**Extracted records**:
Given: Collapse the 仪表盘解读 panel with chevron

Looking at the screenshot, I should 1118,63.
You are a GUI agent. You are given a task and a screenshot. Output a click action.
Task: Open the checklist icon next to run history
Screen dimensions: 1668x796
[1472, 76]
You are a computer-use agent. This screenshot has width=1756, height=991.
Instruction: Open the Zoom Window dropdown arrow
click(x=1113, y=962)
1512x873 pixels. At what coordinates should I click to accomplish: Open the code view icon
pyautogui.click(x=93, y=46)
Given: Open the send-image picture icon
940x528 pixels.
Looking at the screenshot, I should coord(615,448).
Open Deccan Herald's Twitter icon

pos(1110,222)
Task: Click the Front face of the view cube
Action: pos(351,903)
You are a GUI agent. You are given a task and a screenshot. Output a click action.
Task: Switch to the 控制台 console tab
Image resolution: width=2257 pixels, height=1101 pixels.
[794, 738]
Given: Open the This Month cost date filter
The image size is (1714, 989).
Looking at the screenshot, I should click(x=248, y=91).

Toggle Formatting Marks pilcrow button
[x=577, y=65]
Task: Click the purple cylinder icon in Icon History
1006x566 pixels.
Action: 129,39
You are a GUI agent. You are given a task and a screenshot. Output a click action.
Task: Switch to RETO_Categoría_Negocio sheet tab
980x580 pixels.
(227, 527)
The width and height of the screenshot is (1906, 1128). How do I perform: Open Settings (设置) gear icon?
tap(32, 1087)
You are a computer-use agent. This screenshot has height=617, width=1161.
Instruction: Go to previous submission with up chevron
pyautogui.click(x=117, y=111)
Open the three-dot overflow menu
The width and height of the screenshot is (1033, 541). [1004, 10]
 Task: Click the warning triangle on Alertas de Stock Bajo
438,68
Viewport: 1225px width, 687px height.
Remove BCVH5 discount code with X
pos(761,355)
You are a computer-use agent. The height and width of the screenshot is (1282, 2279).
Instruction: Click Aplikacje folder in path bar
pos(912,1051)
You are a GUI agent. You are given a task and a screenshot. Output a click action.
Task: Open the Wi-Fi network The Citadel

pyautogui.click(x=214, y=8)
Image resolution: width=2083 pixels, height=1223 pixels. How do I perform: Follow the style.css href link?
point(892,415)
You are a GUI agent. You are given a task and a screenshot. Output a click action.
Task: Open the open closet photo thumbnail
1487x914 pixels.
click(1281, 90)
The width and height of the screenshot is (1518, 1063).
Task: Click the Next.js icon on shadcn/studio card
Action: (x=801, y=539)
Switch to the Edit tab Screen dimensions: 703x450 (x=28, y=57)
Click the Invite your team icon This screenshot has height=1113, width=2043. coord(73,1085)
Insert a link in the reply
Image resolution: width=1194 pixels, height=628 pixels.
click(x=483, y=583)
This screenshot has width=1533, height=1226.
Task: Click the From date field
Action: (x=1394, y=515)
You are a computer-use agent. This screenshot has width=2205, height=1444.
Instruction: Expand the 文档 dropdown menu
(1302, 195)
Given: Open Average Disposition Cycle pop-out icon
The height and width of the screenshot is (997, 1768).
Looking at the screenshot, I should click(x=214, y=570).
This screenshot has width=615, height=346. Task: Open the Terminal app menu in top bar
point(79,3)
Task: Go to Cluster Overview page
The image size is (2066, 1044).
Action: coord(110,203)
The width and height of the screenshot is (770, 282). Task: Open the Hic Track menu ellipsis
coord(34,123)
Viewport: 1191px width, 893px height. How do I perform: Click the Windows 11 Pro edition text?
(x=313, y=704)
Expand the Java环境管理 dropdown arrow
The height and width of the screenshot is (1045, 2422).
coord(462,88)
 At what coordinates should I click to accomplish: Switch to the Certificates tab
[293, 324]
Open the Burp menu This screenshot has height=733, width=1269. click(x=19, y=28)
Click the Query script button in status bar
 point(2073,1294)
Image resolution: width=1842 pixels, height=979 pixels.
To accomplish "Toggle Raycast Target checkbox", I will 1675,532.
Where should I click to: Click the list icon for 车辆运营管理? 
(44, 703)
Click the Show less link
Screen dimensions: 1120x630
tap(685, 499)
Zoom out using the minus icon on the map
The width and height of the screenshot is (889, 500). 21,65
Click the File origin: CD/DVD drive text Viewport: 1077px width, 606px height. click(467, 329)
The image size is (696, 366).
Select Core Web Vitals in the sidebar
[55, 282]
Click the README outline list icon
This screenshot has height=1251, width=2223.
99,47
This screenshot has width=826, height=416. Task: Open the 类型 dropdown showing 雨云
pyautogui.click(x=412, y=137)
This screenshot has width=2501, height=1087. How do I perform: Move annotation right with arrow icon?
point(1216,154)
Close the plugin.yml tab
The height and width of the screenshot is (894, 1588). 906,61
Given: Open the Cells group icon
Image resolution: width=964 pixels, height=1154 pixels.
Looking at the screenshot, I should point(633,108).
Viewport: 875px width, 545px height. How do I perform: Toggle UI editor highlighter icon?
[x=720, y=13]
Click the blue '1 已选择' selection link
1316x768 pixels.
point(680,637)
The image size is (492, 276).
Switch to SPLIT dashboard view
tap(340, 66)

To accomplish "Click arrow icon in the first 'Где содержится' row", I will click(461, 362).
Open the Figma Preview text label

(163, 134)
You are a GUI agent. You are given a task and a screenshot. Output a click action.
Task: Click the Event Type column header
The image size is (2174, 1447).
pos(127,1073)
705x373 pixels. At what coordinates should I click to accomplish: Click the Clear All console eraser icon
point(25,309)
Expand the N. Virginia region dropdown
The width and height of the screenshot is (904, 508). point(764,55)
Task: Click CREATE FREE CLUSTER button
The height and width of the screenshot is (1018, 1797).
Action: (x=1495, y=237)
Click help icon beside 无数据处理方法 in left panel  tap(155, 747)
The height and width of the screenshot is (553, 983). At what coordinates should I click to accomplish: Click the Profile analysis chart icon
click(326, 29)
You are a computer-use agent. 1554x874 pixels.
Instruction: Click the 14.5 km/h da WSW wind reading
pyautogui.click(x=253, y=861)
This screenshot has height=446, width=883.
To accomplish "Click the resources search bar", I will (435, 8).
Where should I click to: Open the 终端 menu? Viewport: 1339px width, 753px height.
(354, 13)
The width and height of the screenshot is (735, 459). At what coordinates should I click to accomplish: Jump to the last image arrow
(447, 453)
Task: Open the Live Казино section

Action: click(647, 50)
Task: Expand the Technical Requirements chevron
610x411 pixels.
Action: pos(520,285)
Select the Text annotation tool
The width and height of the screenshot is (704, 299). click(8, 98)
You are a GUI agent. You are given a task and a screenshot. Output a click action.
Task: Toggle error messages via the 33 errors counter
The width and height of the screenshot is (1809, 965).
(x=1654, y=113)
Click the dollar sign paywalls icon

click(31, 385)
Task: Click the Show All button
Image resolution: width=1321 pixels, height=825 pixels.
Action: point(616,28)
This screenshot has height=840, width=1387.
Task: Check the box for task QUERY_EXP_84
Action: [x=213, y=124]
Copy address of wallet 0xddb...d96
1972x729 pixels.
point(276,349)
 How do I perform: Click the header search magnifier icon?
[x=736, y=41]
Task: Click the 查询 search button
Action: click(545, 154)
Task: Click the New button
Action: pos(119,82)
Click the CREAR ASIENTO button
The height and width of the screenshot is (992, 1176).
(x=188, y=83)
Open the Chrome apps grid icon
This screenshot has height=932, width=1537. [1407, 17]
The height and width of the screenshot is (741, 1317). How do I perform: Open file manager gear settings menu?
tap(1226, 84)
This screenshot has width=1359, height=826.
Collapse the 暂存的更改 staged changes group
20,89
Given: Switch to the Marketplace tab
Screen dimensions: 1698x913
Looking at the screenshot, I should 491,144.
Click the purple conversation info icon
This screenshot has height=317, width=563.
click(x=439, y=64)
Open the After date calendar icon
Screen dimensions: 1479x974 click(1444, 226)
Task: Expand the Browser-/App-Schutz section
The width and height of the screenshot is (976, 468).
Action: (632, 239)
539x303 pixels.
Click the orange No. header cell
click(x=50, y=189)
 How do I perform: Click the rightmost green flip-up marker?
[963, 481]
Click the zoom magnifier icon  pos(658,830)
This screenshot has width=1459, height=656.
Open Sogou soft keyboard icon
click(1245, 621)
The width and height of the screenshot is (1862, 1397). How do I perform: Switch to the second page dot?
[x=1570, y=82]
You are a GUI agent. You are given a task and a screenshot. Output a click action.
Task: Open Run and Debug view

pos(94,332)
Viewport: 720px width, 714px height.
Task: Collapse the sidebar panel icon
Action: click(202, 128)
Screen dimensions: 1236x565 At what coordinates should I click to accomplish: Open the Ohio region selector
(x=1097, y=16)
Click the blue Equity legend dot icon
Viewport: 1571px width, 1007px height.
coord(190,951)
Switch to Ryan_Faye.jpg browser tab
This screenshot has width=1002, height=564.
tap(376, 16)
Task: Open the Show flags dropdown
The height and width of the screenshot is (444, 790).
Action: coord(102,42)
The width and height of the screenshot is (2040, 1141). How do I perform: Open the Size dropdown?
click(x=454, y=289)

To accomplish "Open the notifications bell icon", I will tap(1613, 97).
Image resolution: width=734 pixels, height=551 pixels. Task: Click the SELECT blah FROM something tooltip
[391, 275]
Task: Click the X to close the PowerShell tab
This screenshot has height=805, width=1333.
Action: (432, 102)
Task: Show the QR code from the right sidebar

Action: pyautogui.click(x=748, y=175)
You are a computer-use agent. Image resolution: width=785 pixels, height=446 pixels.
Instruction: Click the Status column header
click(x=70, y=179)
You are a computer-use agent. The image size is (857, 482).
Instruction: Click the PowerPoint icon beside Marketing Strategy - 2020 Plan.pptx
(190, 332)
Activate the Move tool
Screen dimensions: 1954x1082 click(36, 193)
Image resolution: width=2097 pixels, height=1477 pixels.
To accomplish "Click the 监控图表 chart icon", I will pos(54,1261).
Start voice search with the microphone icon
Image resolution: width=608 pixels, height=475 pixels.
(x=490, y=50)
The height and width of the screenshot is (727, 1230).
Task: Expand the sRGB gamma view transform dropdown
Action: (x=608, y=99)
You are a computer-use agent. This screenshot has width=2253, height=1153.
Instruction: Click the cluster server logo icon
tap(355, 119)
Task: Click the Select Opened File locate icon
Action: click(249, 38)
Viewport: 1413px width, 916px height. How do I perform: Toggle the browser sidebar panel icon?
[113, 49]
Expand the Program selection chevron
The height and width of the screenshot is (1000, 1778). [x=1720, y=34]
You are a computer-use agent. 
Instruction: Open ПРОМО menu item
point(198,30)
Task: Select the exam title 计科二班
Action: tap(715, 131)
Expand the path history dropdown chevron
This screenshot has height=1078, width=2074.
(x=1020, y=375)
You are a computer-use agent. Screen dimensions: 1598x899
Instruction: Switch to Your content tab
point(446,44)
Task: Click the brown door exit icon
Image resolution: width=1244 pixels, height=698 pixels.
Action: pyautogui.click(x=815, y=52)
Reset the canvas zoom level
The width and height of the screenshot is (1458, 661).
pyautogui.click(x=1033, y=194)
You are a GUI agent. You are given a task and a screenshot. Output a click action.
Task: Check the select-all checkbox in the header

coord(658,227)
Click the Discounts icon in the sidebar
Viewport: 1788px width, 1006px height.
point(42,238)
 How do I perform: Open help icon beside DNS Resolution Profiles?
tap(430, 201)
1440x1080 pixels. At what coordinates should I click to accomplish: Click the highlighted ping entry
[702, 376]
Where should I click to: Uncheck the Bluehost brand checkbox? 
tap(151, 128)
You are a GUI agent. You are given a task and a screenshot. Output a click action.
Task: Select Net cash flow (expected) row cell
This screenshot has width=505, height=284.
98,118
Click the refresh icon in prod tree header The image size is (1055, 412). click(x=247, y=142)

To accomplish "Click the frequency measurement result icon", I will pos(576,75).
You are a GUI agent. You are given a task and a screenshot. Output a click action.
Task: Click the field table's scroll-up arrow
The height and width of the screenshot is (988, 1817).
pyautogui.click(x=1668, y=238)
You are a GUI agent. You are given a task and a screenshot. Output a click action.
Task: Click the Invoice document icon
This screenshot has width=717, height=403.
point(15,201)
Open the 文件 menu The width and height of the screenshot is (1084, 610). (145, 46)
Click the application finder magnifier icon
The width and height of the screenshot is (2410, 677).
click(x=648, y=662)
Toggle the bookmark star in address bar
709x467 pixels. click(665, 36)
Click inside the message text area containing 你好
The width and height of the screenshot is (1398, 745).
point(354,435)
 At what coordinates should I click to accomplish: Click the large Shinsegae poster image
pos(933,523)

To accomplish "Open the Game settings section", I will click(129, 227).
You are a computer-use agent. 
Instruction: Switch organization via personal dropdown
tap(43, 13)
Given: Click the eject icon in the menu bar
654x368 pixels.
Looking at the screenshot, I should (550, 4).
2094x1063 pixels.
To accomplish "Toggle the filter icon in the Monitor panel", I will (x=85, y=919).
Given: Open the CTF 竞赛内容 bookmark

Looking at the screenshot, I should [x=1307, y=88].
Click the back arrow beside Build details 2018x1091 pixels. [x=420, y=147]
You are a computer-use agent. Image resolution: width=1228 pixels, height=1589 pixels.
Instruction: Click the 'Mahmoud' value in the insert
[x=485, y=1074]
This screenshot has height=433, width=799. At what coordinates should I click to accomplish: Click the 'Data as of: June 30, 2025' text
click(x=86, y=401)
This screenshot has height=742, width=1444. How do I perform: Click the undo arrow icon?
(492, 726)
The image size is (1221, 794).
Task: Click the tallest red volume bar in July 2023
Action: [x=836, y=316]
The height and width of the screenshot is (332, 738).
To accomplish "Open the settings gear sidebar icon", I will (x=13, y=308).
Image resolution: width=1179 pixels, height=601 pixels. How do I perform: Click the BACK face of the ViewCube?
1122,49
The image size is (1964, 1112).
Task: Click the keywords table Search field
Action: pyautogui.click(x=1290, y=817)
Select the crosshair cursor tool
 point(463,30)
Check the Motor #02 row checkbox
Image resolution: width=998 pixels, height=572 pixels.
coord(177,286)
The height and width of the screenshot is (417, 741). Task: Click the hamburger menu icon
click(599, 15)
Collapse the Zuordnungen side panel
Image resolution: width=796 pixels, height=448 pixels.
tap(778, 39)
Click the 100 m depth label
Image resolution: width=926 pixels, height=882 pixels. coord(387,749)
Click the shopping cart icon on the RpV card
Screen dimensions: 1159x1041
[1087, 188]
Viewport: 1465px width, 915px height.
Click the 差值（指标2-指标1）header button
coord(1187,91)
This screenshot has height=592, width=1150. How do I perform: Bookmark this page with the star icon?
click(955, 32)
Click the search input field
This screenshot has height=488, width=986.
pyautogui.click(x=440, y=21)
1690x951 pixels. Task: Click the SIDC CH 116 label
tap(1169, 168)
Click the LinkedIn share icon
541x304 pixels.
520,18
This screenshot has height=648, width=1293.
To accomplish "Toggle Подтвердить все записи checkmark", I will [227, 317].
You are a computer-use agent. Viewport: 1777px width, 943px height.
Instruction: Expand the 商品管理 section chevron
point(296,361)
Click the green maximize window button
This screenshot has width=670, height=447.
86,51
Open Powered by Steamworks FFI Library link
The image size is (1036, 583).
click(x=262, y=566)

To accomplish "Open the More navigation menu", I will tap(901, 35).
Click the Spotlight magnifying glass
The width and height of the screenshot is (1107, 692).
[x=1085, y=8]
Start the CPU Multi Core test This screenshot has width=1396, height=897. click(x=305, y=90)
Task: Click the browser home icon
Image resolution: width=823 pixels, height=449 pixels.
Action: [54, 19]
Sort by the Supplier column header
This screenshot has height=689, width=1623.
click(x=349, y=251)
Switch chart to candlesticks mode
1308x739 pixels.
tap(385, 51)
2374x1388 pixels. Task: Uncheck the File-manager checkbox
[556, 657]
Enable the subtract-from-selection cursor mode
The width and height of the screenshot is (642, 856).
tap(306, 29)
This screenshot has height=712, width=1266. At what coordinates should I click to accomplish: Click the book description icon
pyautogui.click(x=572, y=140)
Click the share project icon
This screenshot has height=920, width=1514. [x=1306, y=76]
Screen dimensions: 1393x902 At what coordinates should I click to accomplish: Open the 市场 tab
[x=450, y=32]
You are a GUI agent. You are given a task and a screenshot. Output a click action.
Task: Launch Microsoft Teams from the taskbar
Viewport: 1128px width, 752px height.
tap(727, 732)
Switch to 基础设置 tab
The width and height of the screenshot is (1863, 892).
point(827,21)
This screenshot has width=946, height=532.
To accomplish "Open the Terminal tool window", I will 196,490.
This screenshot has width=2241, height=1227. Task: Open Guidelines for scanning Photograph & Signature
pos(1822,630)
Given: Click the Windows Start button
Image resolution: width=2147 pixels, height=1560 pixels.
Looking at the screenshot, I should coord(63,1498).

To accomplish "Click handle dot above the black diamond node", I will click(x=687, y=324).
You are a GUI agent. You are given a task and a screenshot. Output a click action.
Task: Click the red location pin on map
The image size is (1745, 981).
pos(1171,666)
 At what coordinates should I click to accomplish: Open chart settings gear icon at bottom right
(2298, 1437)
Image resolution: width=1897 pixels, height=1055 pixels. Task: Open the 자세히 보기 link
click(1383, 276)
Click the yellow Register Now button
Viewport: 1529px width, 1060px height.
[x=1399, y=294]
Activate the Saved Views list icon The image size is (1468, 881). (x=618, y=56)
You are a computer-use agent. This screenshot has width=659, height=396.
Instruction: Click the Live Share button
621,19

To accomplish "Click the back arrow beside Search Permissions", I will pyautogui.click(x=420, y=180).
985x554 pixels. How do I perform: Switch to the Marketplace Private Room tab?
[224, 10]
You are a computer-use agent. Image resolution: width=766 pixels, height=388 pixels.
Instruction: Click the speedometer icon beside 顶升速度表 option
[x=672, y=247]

**What is expected**: Reading the records above, count the lines that include "Start" and say only how many.

**Problem solution**: 3